I recently dropped off a carload of gear to a mom of three. Their dining room had been converted into a bedroom, and they don't even have a table and chairs to eat from. As my husband and I were carrying stuff in various loads, she mentioned that her boyfriend lost his job the winter. Their baby swing had just broke and their secondhand car seat was about to expire.
This is something that hit close to home for us. We were just getting settled into our lives in Virginia with an infant when we had suddenly lost all of our income. Although we only went about a month trying to figure out what the next move was, we were able to get through it all because we have a terrific support system.
Some people aren't as fortunate as we are. And even then, I was panicked. How were we going to make sure our little guy got the healthcare he needed and enough diapers?
Just as we were ready to head out the door this mom started to cry. You could just sense the anxiety. It's one thing not to have the shiny new stroller or brand name clothes society says we should have to be good moms. It's another thing to not have gloves to put on your two year old's hands when the windchill is -15.

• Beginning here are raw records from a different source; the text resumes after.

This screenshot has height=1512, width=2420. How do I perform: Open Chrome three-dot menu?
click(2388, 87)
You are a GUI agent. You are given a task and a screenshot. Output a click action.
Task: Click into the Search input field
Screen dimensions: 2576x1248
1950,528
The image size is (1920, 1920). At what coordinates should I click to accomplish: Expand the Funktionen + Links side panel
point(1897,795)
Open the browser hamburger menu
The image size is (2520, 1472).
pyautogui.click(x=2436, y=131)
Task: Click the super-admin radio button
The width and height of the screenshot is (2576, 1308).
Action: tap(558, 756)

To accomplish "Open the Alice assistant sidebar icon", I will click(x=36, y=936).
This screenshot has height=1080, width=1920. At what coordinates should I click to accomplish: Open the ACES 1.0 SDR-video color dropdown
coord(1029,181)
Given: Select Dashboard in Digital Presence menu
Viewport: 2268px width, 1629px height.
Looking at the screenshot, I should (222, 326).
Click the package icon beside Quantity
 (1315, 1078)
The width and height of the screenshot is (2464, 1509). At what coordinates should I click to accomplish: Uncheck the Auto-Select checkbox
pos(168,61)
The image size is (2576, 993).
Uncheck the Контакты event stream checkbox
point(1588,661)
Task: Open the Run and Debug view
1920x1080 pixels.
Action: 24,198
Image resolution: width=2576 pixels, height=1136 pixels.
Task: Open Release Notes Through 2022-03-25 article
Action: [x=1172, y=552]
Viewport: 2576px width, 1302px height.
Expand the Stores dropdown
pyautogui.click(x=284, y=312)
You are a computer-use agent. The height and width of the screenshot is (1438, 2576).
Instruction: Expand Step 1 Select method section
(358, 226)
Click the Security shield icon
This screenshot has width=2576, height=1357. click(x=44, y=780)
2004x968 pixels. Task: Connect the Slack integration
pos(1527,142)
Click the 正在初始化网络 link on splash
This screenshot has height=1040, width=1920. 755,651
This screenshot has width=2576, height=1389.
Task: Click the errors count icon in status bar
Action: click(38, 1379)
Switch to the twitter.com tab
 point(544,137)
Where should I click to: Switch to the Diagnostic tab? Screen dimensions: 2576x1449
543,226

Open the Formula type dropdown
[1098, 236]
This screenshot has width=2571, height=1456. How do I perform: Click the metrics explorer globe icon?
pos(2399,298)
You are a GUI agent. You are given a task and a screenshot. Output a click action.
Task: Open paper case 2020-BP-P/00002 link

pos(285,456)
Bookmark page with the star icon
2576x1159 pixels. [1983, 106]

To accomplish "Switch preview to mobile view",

So I hugged her as she melted into my arms. And I told her that she was doing a good job because she was doing whatever she could for her babies. That she loved them and that is all they need.
Being a mom is tough, and lacking resources to provide for your kids is terrifying. The pressure of living in an affluent area like Loudoun County is tremendous. But even those with everything you could dream of at their fingertips might be struggling. We just don't know.
So have you told your mommy friends they're doing a great job in this impossible to navigate world called motherhood? Have you given them a hug and told them they are right for doing whatever they can to love their babies the best way they know how? Last time you spoke to someone struggling, did you say it?